* _Task to carry out_
Find the line with "Where should I click to: Click the IME" in the records below. Output exactly from there until after the line with "You are a computer-use", without pictures.

Records from a dataset:
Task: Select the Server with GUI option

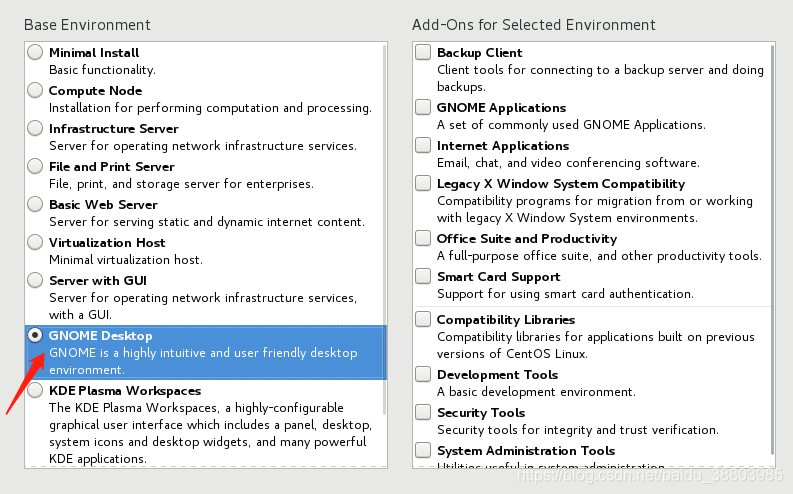Action: click(x=36, y=280)
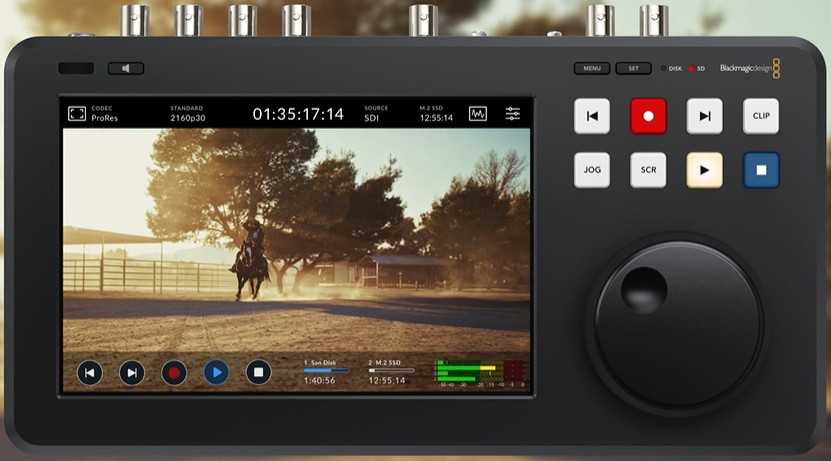Open the settings sliders icon on the display
The height and width of the screenshot is (461, 831).
[512, 114]
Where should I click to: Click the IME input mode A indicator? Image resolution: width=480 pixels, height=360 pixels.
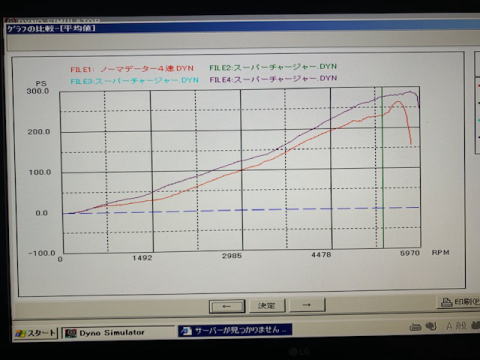[x=450, y=325]
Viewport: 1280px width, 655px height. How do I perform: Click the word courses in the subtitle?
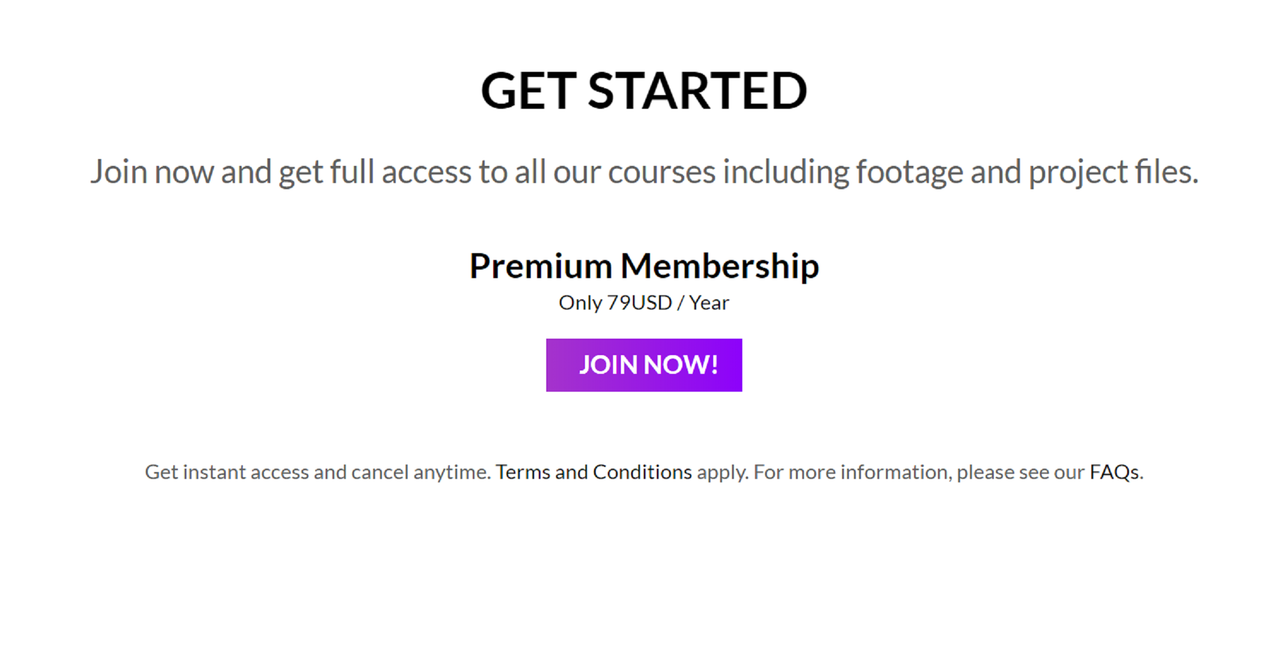point(662,172)
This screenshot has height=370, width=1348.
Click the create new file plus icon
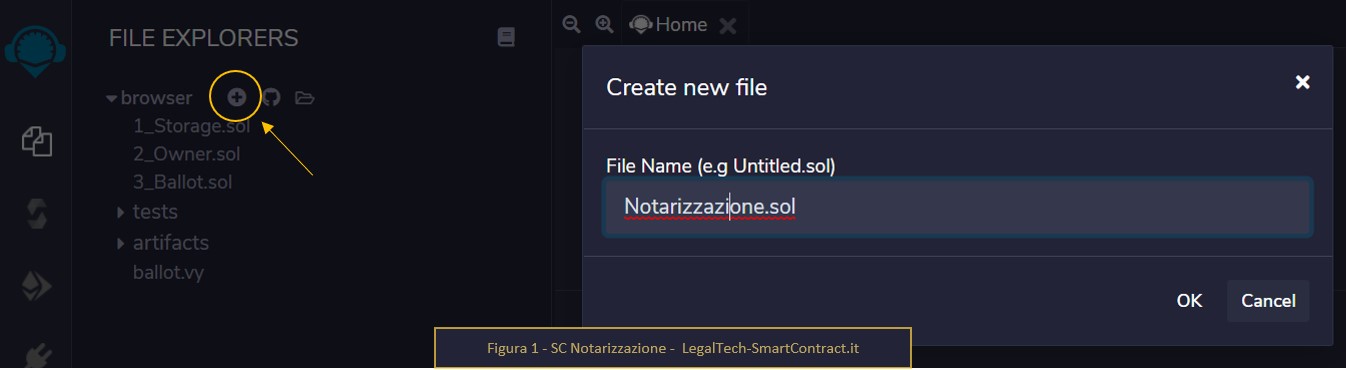236,97
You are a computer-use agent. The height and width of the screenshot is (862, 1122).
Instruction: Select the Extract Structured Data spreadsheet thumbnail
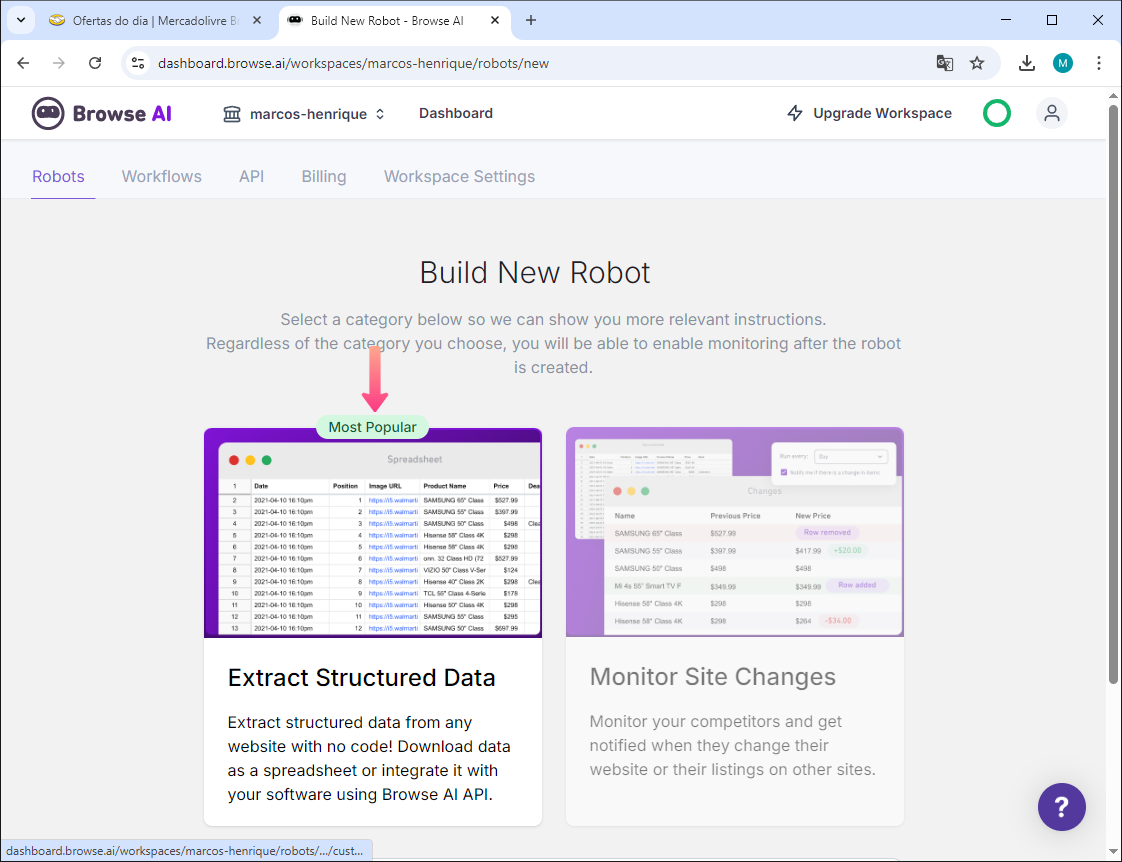pos(373,534)
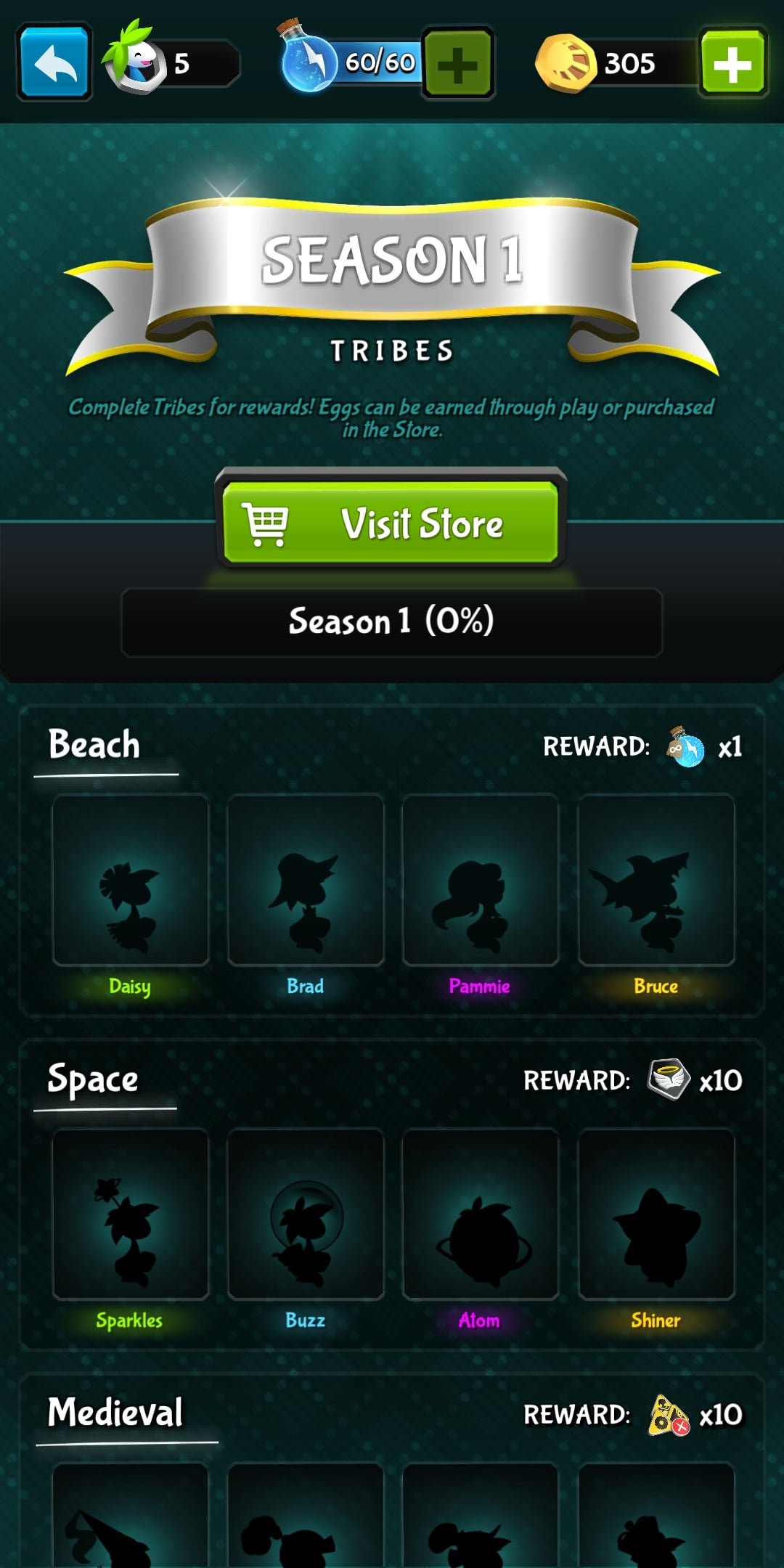This screenshot has width=784, height=1568.
Task: Select Pammie's silhouette card
Action: (x=481, y=880)
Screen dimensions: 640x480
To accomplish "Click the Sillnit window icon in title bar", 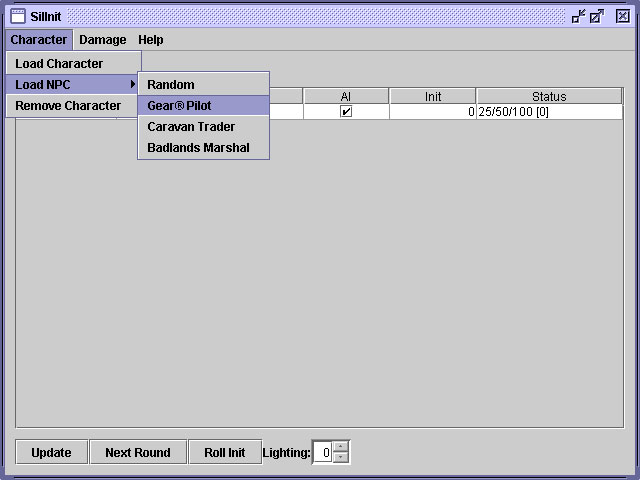I will coord(17,16).
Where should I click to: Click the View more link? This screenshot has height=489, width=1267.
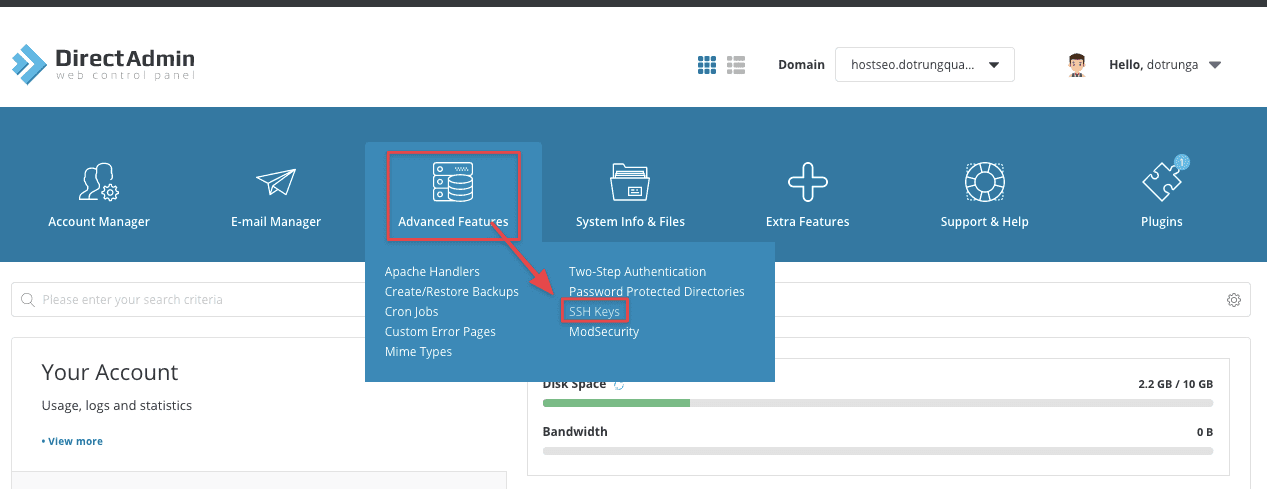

* _Final answer_
Where should I click to: Click the IME input mode A indicator? Image resolution: width=480 pixels, height=360 pixels.
[x=450, y=325]
Viewport: 1280px width, 655px height. How do I perform: Click the word courses in the subtitle?
point(662,172)
This screenshot has height=370, width=1348.
Click the create new file plus icon
236,97
You are a computer-use agent. The height and width of the screenshot is (862, 1122).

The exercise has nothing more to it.